01:04:24.680 | you know, inference more efficient.
01:04:26.720 | - Doesn't have any of the specifics.
01:04:28.800 | - No, it's not going to be like, oh, here's one way,
01:04:30.920 | here's one way, here's a different way in different papers,
01:04:33.240 | you know?
01:04:34.080 | Yeah, if you fine-tune a model,
01:04:37.520 | then all of that information is getting directly
01:04:40.680 | incorporated into the weights of your model
01:04:43.880 | in a much more efficient and nuanced way.
01:04:46.600 | And then you can use REG on top of that.
01:04:50.480 | So I think that that's one area
01:04:51.840 | that's definitely like underappreciated.
01:04:55.280 | And also the kind of like the confluence,
01:04:57.680 | or like, okay, how do you combine REG
01:04:59.440 | and fine-tuning, for example?

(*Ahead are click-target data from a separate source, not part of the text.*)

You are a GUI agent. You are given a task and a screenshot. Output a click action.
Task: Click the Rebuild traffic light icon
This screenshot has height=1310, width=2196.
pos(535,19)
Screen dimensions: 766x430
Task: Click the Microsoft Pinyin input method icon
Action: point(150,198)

01:05:01.280 | - Something that I think a lot of people are uncertain about,
01:05:04.160 | and I don't expect you to know either,
01:05:06.160 | is that whether or not you can fine-tune new information in,
01:05:11.160 | and I think that that is the focus
01:05:13.880 | of some of your open questions and research.
01:05:16.720 | - Of course you can, right?
01:05:17.960 | - Because it's additional pre-training.
01:05:18.800 | - Obviously you can,
01:05:20.360 | because there's no such thing as fine-tuning,
01:05:23.200 | there's only continued pre-training.
01:05:25.200 | So fine-tuning is pre-training,
01:05:28.000 | like they're literally the same thing.
01:05:29.960 | So the knowledge got in there in the first place
01:05:33.360 | through pre-training,
01:05:34.200 | so how could like continuing to pre-train
01:05:36.640 | not put more knowledge in?
01:05:37.960 | Like it's the same thing.
01:05:39.800 | The problem is just we're really bad at it,
01:05:43.120 | 'cause everybody's doing it dumb ways.
01:05:45.040 | So, you know, it's a good question,
01:05:46.920 | and it's not just new knowledge,
01:05:48.080 | but like new capabilities.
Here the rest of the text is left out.